Wednesday, August 31, 2011

The National Debt

The United States is bankrupt.

There, I just said the obvious and it feels good to say it. We are in debt about $14, (that's fourteen trillion dollars)  It is hard to conceive, but looking at all those zeros helps.  Our government is  taking in less money than it is spending.   Any household that spends more money than it takes in is bankrupt.  This is simple, common sense logic, yet when applied to our government, we are told deficit (debt) is good  and actually okay for our economy and the world's economy.  Who is Washington trying to kid?  It's not good and if we don't start doing something positive about the national debt we are going to be, literally, in a world of hurt.

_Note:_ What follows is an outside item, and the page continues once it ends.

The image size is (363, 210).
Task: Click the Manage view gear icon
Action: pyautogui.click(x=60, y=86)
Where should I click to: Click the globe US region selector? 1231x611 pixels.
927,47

We owe so much to China now, that if China calls in our loans, we'll all be learning Chinese as a second language or, perhaps, a first language.  For me, this is the most frightening aspect of all.  If China were a more democratic government, I wouldn't feel such a sense of doom.  But, being the authoritative government it is, squelching free speech,  encroaching in its people's lives, and running the country with a steel hand, I do fear for our country and its democratic ideals.  I don't wish to march to the beat of a Chinese drum. 

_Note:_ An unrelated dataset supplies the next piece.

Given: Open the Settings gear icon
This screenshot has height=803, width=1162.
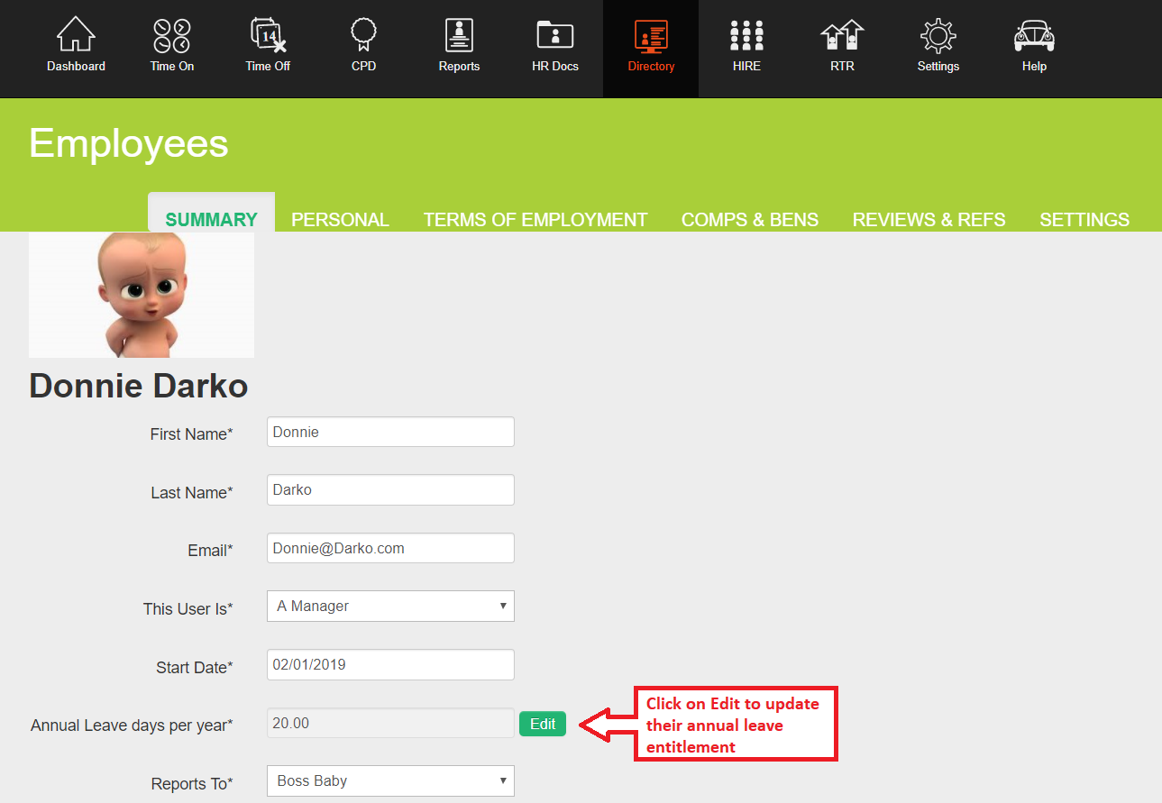Looking at the screenshot, I should [x=938, y=36].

It is high time our politicians and our government stop playing and toying around with something as important as the national debt and get serious about starting to pay it off.  At this point, we will probably have this debt for the rest of my natural lifetime.  I don't know if it can ever, realistically, be paid off, but bringing it down would be a good start. It also is no use pointing fingers and casting blame any more as to why we have the debt.  It is now time for action:

1.  Our country needs to grow jobs.  We need to put people back to work in some type of job program. A job program similar to the WPA  of the l930"s,  but geared for the 21st Century, would put many of the 15% of the unemployed (the TRUE percentage of unemployed in this country) back to work.  If that happened there would be money flowing in to households that could then spend some to give our economy the jolt it needs.  This is everyone's responsibility to come up with such a program - the president, the congress, the economists,  and the business world.  Once the economy is back on track and private industry is hiring more employees, the government program could be scaled back.

2.    The banks and private industry need to stop hoarding money and infuse some of it into our economy.   Banks need to lend more money, but lend it responsibly and private industry needs to use its surplus of money to become more innovative which in turn could create more jobs.  The stalemate we are at would end.  This can be done slowly as a work up process.

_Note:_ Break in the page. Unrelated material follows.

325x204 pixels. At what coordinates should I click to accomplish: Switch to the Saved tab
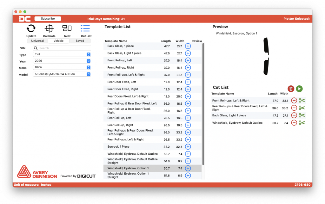(x=80, y=40)
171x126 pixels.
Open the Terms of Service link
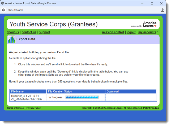tap(15, 108)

3.    Taxes need to be raised first, on the extremely wealthy citizens and extremely wealthy corporations, and then even on the middle class if need be. No more tax abatements should be given out to companies.  All Americans need to be part of the solution of bringing in more money for the government to run on.  Of course, no one wants their taxes raised, but for the good of the country, everyone, at some point, will need to pay more taxes.   If the government doesn't bring in more money, the debt just grows.

4.    Yes, of course, we need to make cuts in our country's budget.  Government doesn't have to be as big as it has grown.  But, let's not make cuts in the budget that affects our most vulnerable citizens in our country.
Yes, there is waste in the entitlement programs:  Medicare, Medicaid and Social Security.  Let's tighten up those programs and get rid of the waste and corruption and bureaucratic mess these programs have become.
Let's reform them, but let's not get rid of them all together.  They are the safety nets our citizens need and as a democratic government, we should have empathy for our fellow citizens, not the attitude "I've got mine, too bad if you don't have yours."  Everybody's personal circumstances are different. We do not want to become a nation of haves and have nots. 

To accomplish all this will take time, thought, insight, compassion, understanding, and that dreaded word, compromise.  Can our government rise to the occasion?  Will our government rise to the occasion?  We are at a crossroads in our country's economic and  democratic history.  Will we succeed or fail in charting the correct road in history for our country to take?